LINC01270竞争性抑制微小RNA-770-5p表达对肺癌细胞增殖、侵袭和迁移的影响

Effects of competitive inhibition of microRNA-770-5p by LINC01270 on proliferation,migration and invasion of lung cancer cells

目的阐明长基因间非蛋白质编码RNA 1270(LINC01270)在肺癌细胞增殖、迁移和侵袭中的分子作用。方法经实时荧光定量PCR(qPCR)检测肺癌组织的LINC01270和微小RNA-770-5p(miR-770-5p)及肺癌细胞的LINC01270水平。转染LINC01270干扰序列siRNA-LINC01270或空白质粒siRNA-NC至A549细胞并分为3组:空白对照组、阴性对照组和LINC01270干扰组;MTT法、划痕实验和Transwell小室实验分别检测A549细胞的增殖、迁移和侵袭能力变化情况,qPCR和Western blotting检测基质金属蛋白酶9(MMP-9)、N-钙黏蛋白(N-cad)和E-钙黏蛋白(E-cad)水平。双荧光素酶报告系统验证LINC01270与miR-770-5p的靶向关系。结果与癌旁组织相比,肺癌组织的LINC01270水平升高而miR-770-5p水平降低(P<0.05),且肺癌组织中LINC01270水平与miR-770-5p水平呈负相关性(r=-0.716,P<0.05)。双荧光素酶报告基因实验显示LINC01270通过直接结合与miR-770-5p靶向作用并负调节miR-770-5p的表达。肺癌细胞H1299、SPC-A-1、SK-MES-1、H1650和A549的LINC01270水平分别为1.403±0.057、1.474±0.059、1.603±0.067、1.725±0.060和1.940±0.058,高于16HBE细胞的1.000±0.066(P<0.05)。LINC01270干扰组A549细胞48、72 h的细胞活力较阴性对照组减弱,划痕愈合率和穿膜细胞数分别为(21.537±2.205)%和(71.000±6.429)个,少于阴性对照组的(47.767±3.180)%和(284.667±7.623)个,且MMP-9、N-cad和E-cad水平低于阴性对照组,上述差异均有统计学意义(P<0.05)。结论LINC01270促进NSCLC的增殖、迁移和侵袭,至少部分通过负性调节miR-770-5p表达,在肺癌中发挥促癌功效。

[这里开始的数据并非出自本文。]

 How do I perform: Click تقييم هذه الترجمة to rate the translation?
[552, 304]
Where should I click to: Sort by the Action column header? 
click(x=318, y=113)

Objective To illustrate the role of long intergenic non-protein coding RNA 1270(LINC01270)in proliferation,migration and invasion of lung cancer cells.Methods Quantitative real-time polymerase chain reaction(qPCR)was employed to detect levels of LINC01270 and microRNA-770-5p(miR-770-5p)in lung cancer tissues as well as levels of LINC01270 in lung cancer cells.A549 cells were transfected with siRNA-LINC01270 or siRNA-NC and allocated into 3 groups:Blank control group,Negative control group and LINC01270 interference group.MTT,Wound-healing and Transwell chamber assays were performed to determine the proliferation,migration and invasion abilities of A549 cells.Levels of matrix metallopeptidase(MMP)-9,N-cadherin(N-cad)and E-cadherin(E-cad)were tested by qPCR and Western blotting assays.The targeted binding effect between miR-770-5p and LINC01270 was confirmed by a Dual-Luciferase reporter assay.Results Compared with adjacent tissues,the LINC01270 level in lung cancer tissues increased while the miR-770-5p level decreased(P<0.05),and there was a negative correlation between LINC01270 level and miR-770-5p level in lung cancer tissues(r=-0.716,P<0.05).Dual-Luciferase reporter assay showed that LINC01270 negatively regulated the expression of miR-770-5p by directly binding to miR-770-5p.LINC01270 levels in lung cancer H1299,SPC-A-1,SK-MES-1,H1650,and A549 cells were 1.403±0.057,1.474±0.059,1.603±0.067,1.725±0.060 and 1.940±0.058,respectively,higher than 1.000±0.066 in 16HBE cells(P<0.05).Cell viabilities of A549 cells in the LINC01270 interference group at 48 and 72 h were weaker than those in the Negative control group(P<0.05).The scratch healing rate and number of penetrating cells were(21.537±2.205)%and 71.000±6.429 in LINC01270 interference group,lower than(47.767±3.180)%and 284.667±7.623 in the Negative control group(P<0.05).Levels of MMP-9,N-cad and E-cad were significantly reduced in the LINC01270 interference group as compared with Negative control group(P<0.05).Conclusion LINC01270 promotes the proliferation,migration,and invasion of NSCLC,at least in part by negatively regulating the expression of miR-770-5p,and plays a pro-cancer role in lung cancer.